_抽出テキスト_
......
一年更新の業務委託契約ですので、状況次第では今年で打ち切り、なんてこともあり得るのです。

また先々、現場作業のAI化が進んだ際には、現場スタッフの縮小・削減はあり得ない話ともいえないでしょう。

会計士協会の費用負担等について

会計士協会の会費(年間12万円)が自己負担となります。
まら、これに加え、国民健康保険や社会保険料を自分で全て負担しなくてはなりません。

いざ、これらの納付書が送られてくると結構、愕然とするものです。

あと、懸念されるのが退職金がないこと。
老後の蓄えも含め、自分の責任で管理していく必要があります。

結局、高い時給の裏面として経済的なマイナス面があることはしっかり認識すべきといえます。

監査のバイトには雇用形態もある:
雇用契約の場合は、安定性は増すものの、先ほど述べたメリットも小さくなっていきます(特に中小法人)。
具体的には、事務所との関係は支配従属的になりますし、現場以外の作業や参加を求められることもあるのです。
常勤のスタイルに多少なりとも近づいてくるわけです。

公認会計士のバイト(非常勤)が向くのはこんな人

  • ゼロから独立する
  • 育児や家事の時間や余裕が欲しい
  • ワークライフバランスを重視する

◆ゼロから独立しようとする人

ゼロから事務所や事業を立ち上げるのは結構大変です。

顧客や仕事の開拓には時間がかかるからです。

収入も限られ、なかなか生活も大変です。

そんな時こそ会計士のアルバイトは威力を発揮します。

◆育児や家事の時間が欲しい人

育児や家事は時間的にも精神的にも大変なもの。

常勤で専門職との両立は相当キツイといえます。

そんな中で、仕事の時間や日数を弾力的に決められるは大変魅力的と言えるでしょう。
しかも収入も悪くありません。

特に今後は、女性だけのマターではないはずです。

◆ワークライフバランスを重視する人

監査業務は一般に激務です。

3年、5年とやるにつれ、心身共に疲弊してしまう人も少なくありません。

他方、今日、脚光を浴びているのがワークライフバランスの考え方。

ですので、疲れた時こそ会計士資格を上手く活用したいものです。
......
_提供資料_
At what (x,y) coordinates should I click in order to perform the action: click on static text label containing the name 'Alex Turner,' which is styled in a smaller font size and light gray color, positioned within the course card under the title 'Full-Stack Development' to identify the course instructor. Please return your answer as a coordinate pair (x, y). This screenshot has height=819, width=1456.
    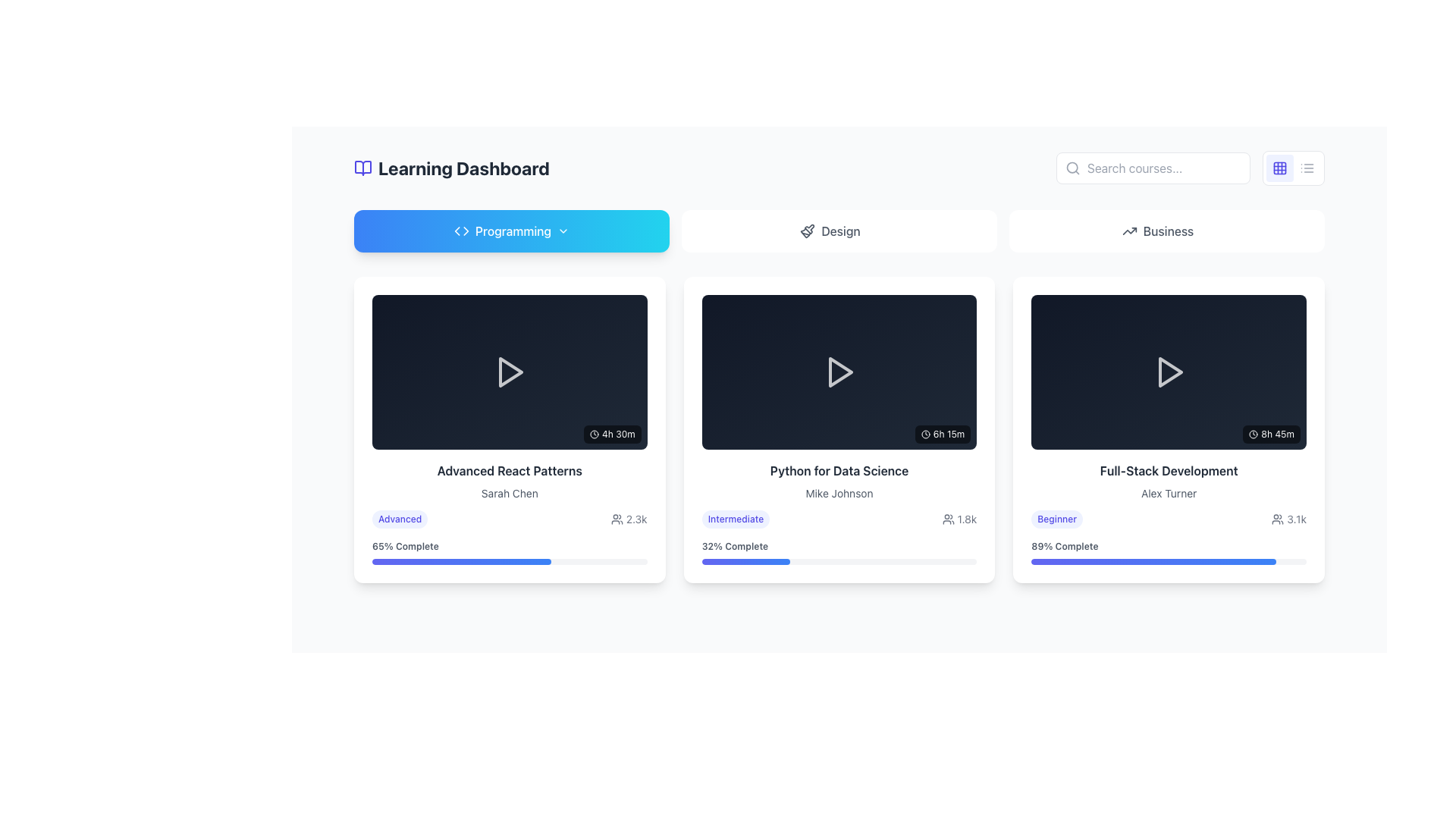
    Looking at the image, I should click on (1168, 494).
......
_課題 A_
抽出テキストをもとに、次の問いに答えてください。
(i) 会計士協会の会費は年間いくらか。
(ii) 業務委託契約は何年ごとの更新か。
(iii) 監査業務は一般にどのような業務だとされているか。
_課題 B_
抽出テキストのうち、「そんな中で、仕事の時間や日数を弾力的に決められるは大変魅力的と言えるでしょう。」を含む語句で始まり「他方、今日、脚光を浴びているのがワークライフバランスの考え方。」で終わる部分を、一字も変えずにもう一度書き出してください。
資料は抽出テキストとは別のものです。

_正解 A_
(i) 年間12万円
(ii) 一年
(iii) 激務

_正解 B_
そんな中で、仕事の時間や日数を弾力的に決められるは大変魅力的と言えるでしょう。
しかも収入も悪くありません。

特に今後は、女性だけのマターではないはずです。

◆ワークライフバランスを重視する人

監査業務は一般に激務です。

3年、5年とやるにつれ、心身共に疲弊してしまう人も少なくありません。

他方、今日、脚光を浴びているのがワークライフバランスの考え方。